-- INFORMATION PROVIDED follows --

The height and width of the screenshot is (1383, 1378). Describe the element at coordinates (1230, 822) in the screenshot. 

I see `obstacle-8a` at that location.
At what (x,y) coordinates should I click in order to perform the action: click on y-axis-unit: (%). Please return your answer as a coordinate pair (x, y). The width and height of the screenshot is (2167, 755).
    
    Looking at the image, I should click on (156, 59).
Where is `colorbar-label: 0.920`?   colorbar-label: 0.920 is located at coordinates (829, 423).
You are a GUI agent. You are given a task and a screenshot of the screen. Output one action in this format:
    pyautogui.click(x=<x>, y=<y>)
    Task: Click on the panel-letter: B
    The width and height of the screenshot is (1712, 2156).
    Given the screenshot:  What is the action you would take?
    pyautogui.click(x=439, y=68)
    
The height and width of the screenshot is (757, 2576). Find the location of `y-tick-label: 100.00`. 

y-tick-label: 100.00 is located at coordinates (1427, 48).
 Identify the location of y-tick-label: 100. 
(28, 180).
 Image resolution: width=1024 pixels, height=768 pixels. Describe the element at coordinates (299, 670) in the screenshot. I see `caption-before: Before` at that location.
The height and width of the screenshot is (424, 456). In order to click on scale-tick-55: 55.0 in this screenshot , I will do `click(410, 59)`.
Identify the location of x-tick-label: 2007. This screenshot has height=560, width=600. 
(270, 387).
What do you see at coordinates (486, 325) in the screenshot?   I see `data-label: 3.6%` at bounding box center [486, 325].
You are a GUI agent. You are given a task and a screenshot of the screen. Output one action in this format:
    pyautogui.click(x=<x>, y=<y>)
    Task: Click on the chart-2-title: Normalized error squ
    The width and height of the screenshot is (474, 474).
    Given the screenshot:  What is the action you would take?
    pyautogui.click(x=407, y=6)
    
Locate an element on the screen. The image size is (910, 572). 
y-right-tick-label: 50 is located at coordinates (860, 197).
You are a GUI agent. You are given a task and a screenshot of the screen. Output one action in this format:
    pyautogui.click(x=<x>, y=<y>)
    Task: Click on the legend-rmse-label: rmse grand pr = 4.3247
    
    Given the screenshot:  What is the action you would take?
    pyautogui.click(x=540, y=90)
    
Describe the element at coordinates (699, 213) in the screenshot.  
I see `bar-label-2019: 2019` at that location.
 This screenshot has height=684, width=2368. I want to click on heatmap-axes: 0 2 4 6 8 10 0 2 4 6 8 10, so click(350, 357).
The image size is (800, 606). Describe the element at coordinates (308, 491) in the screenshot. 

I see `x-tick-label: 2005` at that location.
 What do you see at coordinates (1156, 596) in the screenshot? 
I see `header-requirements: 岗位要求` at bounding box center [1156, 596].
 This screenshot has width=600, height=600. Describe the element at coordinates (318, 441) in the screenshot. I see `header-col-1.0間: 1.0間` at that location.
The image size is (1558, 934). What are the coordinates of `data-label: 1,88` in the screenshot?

-- INFORMATION PROVIDED concluded --

**ABOUT THIS TASK:** Which lines above contain the string "data", matching case exactly? Copy out each of them.

**YOUR RESPONSE:**
What do you see at coordinates (486, 325) in the screenshot?   I see `data-label: 3.6%` at bounding box center [486, 325].
The image size is (1558, 934). What are the coordinates of `data-label: 1,88` in the screenshot?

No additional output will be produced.